L’imam éclairé Hassan Iquioussen a été reconduit vendredi le 13 janvier vers le Maroc depuis la Belgique, où il s’était enfui à la fin de l’été après son expulsion de France pour des « propos incitant à la haine et à la discrimination ». Remontant à 2004 et pour lesquels il s’était excusé. Retour sur une affaire mystérieuse.
S’il faut un signe du réchauffement des relations maroco-françaises, l’arrivée de Hassan Iquioussen au Maroc vendredi 13 janvier, en provenance de Belgique en est bel et bien un.
Car Rabat avait dans un premier temps refusé au cours du mois d’août dernier, au moment du démarrage des ennuis politico-judiciaires du prédicateur marocain, de délivrer le laissez-passer consulaire. Un document nécessaire à l’application de la décision de l’expulsion du prédicateur vers son pays d’origine, prise par le ministre français de l’Intérieur Gérald Darmanin. Ce refus avait été mis, selon les observateurs, sur le compte du froid diplomatique entre les deux pays du fait de plusieurs désaccords notamment autour du dossier du Sahara marocain et celui des visas. L’avocate de M. Iquioussen Lucie Simon s’est étonnée de la « volte-face» de Rabat, estimant que « la vie de M. Iquioussen est en France ». Et d’ajouter : « Nous attendons le jugement sur le fond du Tribunal administratif de Paris, si l’arrêté d’expulsion (français) était annulé, la France devra assurer son retour ». En attendant, son client a été refoulé vers le Maroc selon le scénario préparé par les autorités françaises. Dans une vidéo postée sur les réseaux sociaux, on voit l’imam poussant son chariot a bagages sur le parvis de l’aéroport Mohammed V de Casablanca et plaisantant avec ses proches venus à son accueil.

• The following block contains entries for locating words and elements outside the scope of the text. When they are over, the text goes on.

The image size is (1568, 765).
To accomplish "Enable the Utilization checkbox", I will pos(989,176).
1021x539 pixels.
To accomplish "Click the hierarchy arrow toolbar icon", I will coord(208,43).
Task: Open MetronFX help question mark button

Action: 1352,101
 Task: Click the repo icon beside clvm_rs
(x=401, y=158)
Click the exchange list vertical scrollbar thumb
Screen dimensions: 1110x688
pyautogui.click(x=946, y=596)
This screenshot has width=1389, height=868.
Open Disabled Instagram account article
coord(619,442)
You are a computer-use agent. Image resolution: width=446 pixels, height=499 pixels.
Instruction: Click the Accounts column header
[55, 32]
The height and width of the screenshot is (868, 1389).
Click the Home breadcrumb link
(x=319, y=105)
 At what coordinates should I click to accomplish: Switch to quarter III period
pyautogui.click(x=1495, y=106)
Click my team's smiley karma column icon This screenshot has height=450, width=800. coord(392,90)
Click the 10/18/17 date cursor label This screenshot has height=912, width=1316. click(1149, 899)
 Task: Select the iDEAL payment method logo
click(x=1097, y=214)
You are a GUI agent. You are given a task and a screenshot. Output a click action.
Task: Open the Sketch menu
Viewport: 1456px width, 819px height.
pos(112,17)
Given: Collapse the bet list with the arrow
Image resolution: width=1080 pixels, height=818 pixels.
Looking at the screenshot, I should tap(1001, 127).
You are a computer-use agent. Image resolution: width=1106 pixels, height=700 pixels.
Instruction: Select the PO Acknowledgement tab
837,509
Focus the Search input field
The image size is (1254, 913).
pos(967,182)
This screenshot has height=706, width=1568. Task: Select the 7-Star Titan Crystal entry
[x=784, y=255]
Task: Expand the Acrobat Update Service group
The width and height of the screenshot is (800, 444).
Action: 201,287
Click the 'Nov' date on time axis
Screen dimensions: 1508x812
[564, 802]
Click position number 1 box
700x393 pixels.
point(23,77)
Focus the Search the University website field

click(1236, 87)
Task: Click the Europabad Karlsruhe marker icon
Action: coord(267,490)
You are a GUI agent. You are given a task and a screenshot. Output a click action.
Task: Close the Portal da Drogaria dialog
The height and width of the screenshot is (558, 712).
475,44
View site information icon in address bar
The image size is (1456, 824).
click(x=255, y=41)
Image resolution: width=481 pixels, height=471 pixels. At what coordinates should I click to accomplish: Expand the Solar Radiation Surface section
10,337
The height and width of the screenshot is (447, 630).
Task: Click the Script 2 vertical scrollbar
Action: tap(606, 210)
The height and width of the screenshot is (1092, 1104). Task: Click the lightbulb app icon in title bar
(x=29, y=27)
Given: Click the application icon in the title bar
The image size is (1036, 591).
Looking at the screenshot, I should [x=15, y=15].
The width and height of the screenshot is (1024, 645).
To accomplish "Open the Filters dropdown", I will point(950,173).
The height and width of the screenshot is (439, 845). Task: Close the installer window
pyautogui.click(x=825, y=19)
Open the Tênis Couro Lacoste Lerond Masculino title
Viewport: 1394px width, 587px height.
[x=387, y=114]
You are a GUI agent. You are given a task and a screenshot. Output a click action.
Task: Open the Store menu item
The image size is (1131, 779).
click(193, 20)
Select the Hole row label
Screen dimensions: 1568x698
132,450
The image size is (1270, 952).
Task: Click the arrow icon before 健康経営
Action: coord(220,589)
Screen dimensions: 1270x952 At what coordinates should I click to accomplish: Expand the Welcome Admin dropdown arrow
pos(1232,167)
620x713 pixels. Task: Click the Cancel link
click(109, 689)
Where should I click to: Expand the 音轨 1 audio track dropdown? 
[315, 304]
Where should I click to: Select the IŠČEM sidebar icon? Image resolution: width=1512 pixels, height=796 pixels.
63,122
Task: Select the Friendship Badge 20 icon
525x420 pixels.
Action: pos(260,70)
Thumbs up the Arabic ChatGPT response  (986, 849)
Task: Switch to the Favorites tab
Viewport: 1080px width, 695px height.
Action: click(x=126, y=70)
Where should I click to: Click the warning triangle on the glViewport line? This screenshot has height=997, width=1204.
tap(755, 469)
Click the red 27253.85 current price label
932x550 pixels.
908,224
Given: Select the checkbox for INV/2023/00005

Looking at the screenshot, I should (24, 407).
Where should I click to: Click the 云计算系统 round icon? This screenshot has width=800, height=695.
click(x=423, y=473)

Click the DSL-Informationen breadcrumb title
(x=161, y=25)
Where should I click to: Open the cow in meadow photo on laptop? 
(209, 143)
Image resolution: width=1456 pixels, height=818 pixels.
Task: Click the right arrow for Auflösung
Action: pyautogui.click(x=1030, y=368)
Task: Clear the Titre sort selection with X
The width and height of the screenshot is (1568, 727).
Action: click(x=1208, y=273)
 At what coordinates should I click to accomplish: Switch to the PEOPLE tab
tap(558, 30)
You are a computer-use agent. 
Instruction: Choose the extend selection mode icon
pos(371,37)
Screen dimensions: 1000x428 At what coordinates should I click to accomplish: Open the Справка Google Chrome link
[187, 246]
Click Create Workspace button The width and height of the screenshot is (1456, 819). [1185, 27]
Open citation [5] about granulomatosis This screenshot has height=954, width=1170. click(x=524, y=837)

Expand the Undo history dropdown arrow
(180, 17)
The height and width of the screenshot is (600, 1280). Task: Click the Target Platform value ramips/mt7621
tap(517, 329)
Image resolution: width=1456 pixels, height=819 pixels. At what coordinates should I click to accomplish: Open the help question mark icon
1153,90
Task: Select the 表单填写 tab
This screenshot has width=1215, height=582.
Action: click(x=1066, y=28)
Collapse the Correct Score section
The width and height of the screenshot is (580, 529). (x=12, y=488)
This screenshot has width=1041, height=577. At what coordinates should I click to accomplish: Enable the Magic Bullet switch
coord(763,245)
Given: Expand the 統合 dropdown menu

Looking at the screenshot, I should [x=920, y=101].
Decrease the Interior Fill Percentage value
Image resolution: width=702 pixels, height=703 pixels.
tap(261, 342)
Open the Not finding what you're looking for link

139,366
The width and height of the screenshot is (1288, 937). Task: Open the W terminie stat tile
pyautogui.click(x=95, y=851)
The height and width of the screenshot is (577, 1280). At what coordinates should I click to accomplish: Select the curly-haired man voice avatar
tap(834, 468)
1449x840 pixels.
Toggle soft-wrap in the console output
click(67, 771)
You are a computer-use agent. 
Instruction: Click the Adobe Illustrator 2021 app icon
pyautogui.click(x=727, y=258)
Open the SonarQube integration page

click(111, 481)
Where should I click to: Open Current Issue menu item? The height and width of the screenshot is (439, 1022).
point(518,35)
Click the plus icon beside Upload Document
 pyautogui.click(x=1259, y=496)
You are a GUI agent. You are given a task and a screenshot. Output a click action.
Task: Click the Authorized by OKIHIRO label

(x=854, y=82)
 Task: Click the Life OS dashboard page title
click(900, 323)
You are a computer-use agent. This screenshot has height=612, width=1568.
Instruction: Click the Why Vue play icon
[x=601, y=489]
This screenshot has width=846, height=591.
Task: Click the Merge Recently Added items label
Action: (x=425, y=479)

« Mon oncle, tu n’es plus recherché? », lui lance sur un ton enjoué l’homme venu à sa rencontre aux abords de l’aéroport. « Je suis l’homme le plus libre sur terre », lui répond tout aussi souriant et décontracté l’imam qui a dit sa satisfaction, visiblement surpris d’avoir bien été traité par les agents de la police des frontières qui étaient informés en amont de son arrivée. « Ils m’attendaient! Bonjour Monsieur Hassan, bienvenue, comment allez-vous ? Ils m’attendaient tous », s’est-il exclamé, soulagé de ne pas avoir été soumis, comme il le redoutait, à un interrogatoire long et musclé eu égard à ses critiques envers l’État marocain formulées au cours de certains de ses prêches en France. Fin donc du calvaire de M. Iquioussen avec son retour forcé au Maroc, son pays d’origine après l’annonce par Nicole de Moor, secrétaire d’État belge à l’Asile et la Migration de son expulsion de Belgique où il a été arrêté le 30 septembre dernier. «Nous ne pouvons pas permettre à un extrémiste de se promener sur notre territoire. Toute personne qui n’a pas le droit d’être ici doit être renvoyée», a souligné Mme de Moor, saluant au passage « la bonne coopération » avec la France sur ce dossier. Décrété persona non grata dans sa terre de naissance, la France, pour des raisons mystérieuses, Hassan Iquioussen s’est retrouvé subitement au cœur d’un grand imbroglio politico-juridique avec inscription au fichier des personnes recherchées partagé dans le système Schengen.
La machine anti-Iquioussen s’est mise en branle lors de l’été dernier pour sanctionner des propos remontant à 2004 jugés antisémites et misogynes et pour lesquels il s’est excusé. Malgré cela, le Conseil d’État saisi par le ministre de l’Intérieur annulera le 30 août 2022 l’ordonnance du juge des référés du tribunal administratif de Paris suspendant l’expulsion de Hassan Iquioussen. Pour cette haute juridiction, les paroles de l’imam constituent « des actes de provocation explicite et délibérée à la discrimination ou à la haine justifiant la décision d’expulsion».
Troublant
Mais pourquoi exhumer aujourd’hui une non-affaire ancienne et en faire aujourd’hui une affaire d’Etat ? Là réside la question et tout le mystère. Celui-ci s’épaissit davantage lorsque l’on sait que Hassan Iquioussen est à rebours de l’islamiste dangereux dépeint par le ministre français de l’Intérieur Gerald Moussa Darmanin.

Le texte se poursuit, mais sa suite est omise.